By Kiana Wilburg
When compared with the rest of the region, the Inter-American Development Bank (IDB) has found that private sector investment levels in Guyana are relatively low. In fact, the IDB pointed out that private investment as a share of GDP is 8.3 percent, compared to the Latin America and the Caribbean regional average of 16 percent.
The financial institution made this known in one of its latest reports titled, “Country Infrastructure Briefs: Caribbean Region.”
The document was prepared by several consultants. They include Elton Bollers, Zubin Deyal, Victor Gauto, Kimberly Waithe, and Allan Wright.
Speaking to the challenges affecting private sector investment, the Bank said, “The infrastructure stock is inadequate to support delivery of public services or facilitate private sector growth. The country’s transportation infrastructure (roads, airports and seaports) requires substantial improvements to support the growth of the private sector.”
It continued, “The energy sector also hinders private sector development. Guyanese firms report high energy costs as a major obstacle to business operations (Compete Caribbean, 2014).
In fact, in the World Bank’s 2019 Doing Business report, Guyana’s rank dropped from 126th to 134th, mainly due to a significant decline in the score for electricity…”
The Bank also noted that Guyana underperforms relative to countries in the region on telecommunications as measured by United Nations technology indices. Elaborating further on the telecommunication woes in Guyana, the Bank said, “The government faces important challenges to incorporating telecommunications into its public administration.
In 2018, the United Nations e-Government Development Index (EGDI) ranked Guyana 124th out of 193 countries, placing it in the ‘Middle EGDI’20 group. Additionally, Guyana ranks 140th on the United Nations e-participation index (EPI), which measures citizens’ engagement through information technologies in policy and decision-making, highlighting limitations in promoting access and inclusion.”
The IDB added, “This places the country in the ‘Middle EPI’ group. The public sector’s low productivity is in large part explained by relatively low automation, meaning that civil servants still work predominantly with paper documents and files, which hinders transparency and accountability and contributes to inefficiency.”
The financial institution posited that it is therefore not surprising that business persons’ perception of government efficiency is more negative than the average for commodity-exporting small economies.
While productivity-enhancing developments such as roads, logistics, and energy are delayed, the IDB said that the private sector will continue to face uncertainties that are detrimental to investment and job creation.
In this regard, the IDB said that one of the areas of greatest priority is improving the energy sector by expanding the distribution of electricity, improving the quality of service, and moving away from relatively costly heavy fuels towards cleaner resources such as natural gas and renewable sources of energy.
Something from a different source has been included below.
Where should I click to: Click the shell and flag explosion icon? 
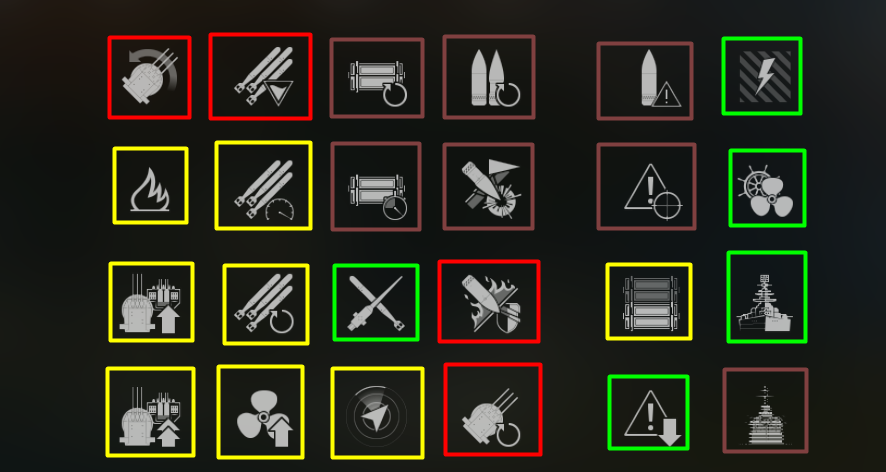coord(489,187)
It said that efficiency improvements could contribute to reducing the relative cost of electricity in the long term, which would significantly contribute to enhancing private sector competitiveness.
In the energy sector, the Bank noted that the government has articulated its objectives in the “Update of the Study on System Expansion of the Generation System 2018,” which models growing electricity demand and proposes several options to fill that demand based on natural gas and renewable sources of energy.
Further to this, the Bank said, “Guyana is committed to environmentally sustainable economic growth, and the recent discovery of petroleum reserves has allowed for the possibility of continuing to use and improve its electrical transmission system during the transition to cheaper and cleaner sources such as natural gas and before phasing in renewable energy options…”
Going forward, the IDB made several recommendations which it believes would lend to boosting private sector investment levels.
With respect to the energy sector, the IDB called for the diversification of the energy matrix while noting the government’s intention to shift power generation from heavy fuels-based sources, potentially towards natural gas and renewable sources of energy such as mini hydroelectricity, biomass, wind and solar sources, to supply electricity in the most economical and reliable way.
The IDB said, too, that there needs to be an increase in private sector participation in the energy sector. It stressed that transparent and publicly available guidelines for the development of open tenders to encourage private sector participation are needed to set the path for optimal and economical expansion of the generation system in Guyana.
Along this line, the Bank called for the establishment of policies to ensure sustainable electricity provision in rural Guyana to foster development in interior communities.
With respect to water and sanitation, the Bank made it pellucid that there needs to be a strengthening of the Guyana Water Incorporated (GWI) to reduce its reliance on government support and improve information availability and quality.
It said that ongoing support to GWI’s route towards self-sustainability, through efficiency improvement, consolidation of the governance structure of the sector, and expansion of the potable water supply as well as wastewater collection and treatment should continue.
Further to this, the IDB said that supporting Guyana’s access to climate financing to improve drainage infrastructure is needed.
On this front, the Bank noted that climate change has impacted the coastline drainage system, which has aged and has become unreliable.
“Hence, policy intervention in the drainage sector should focus on supporting the Government in accessing climate financing for resilient infrastructure (e.g., sea defense), increasing knowledge through means such as a geo-referenced asset database to guide maintenance activities, and modelling of the surface and underground water systems.”